Introduction and Expectations

In this project we will use whisper¹, then new speech to text A.I. model, for transcribing unscripted dialog from The Late Late Show TV program. We will document and log the entire process for future visit. The outcome will be a SPA for data visualization using Plotly, React, Bootstrap and a Flask back-end with a PostreSQL database.

The data analysis will be performed in Python using a mix of scripts and Jupyter notebooks. The analysis may require addition of other A.I. submodules like resemblyze² in order to distinguish speakers in a conversation or any other solutions that arise to any given problems.
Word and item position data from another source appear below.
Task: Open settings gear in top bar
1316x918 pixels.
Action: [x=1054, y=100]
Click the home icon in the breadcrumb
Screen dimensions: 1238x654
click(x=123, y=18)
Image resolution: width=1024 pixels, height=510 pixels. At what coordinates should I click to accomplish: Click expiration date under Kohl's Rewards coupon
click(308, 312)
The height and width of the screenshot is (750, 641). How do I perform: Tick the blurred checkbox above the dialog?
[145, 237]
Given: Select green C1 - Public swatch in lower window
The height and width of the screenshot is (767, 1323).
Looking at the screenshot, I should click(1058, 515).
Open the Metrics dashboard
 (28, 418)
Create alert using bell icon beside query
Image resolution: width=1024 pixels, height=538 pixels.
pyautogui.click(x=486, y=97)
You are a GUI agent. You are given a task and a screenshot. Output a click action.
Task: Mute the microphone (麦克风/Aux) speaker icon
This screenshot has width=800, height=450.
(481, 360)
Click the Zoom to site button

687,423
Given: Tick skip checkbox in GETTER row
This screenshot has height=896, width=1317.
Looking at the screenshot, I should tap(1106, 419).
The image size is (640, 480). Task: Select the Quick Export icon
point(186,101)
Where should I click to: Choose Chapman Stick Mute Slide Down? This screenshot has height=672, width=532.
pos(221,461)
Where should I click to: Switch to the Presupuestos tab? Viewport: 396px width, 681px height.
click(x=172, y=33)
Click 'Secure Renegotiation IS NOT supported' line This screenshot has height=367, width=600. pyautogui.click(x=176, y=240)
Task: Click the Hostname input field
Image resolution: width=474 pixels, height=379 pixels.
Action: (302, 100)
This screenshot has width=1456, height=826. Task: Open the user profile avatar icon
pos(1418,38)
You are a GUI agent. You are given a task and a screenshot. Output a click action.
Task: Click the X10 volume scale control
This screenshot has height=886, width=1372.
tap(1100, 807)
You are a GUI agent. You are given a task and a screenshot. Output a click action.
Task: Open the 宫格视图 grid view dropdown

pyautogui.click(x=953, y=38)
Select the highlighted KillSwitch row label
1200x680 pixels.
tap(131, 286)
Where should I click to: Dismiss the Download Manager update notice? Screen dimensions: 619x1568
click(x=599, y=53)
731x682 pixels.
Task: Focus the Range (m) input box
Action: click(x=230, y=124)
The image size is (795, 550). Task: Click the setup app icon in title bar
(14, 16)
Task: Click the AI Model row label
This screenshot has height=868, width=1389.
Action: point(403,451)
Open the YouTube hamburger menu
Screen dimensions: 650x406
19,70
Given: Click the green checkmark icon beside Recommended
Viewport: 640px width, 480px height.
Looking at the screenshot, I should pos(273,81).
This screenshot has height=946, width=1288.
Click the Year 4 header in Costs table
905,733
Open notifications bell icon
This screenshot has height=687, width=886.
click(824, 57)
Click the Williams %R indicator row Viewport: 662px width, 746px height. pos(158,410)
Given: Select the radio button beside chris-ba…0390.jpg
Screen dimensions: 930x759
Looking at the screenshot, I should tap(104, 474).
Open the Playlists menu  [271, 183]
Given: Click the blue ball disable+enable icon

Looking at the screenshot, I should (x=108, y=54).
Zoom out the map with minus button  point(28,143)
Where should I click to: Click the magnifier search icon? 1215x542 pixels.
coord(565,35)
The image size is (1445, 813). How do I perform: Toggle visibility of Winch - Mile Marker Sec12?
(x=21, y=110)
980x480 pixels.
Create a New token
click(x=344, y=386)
The process will be iterative over a few collections of videos:

Extract audio from the collection (a TV season or a shorter period of time).
Source separation on music and speech.
Speaker separation to identify at least Craig Ferguson and non-Craig Ferguson speakers.
Audio data cleaning, stats and features.
Processing with whisper.
Text data cleaning and loading into a SQL database.
Data Analysis, find answers for word frequency, changes over time, or any other analytics questions.
Documentation and outcome presentation and thoughts for the iteration.

Once the process is done a few times, the whole collection of collections may be processed under the most successful parameters or they may be kept as separate processes. Then a single page web application will be created for presenting the results, which will include the analysed data in a production database.

Once the SPA is completed, it will be uploaded to a PVM or container in AWS or any other cloud provider. Then the page will be shared to the public.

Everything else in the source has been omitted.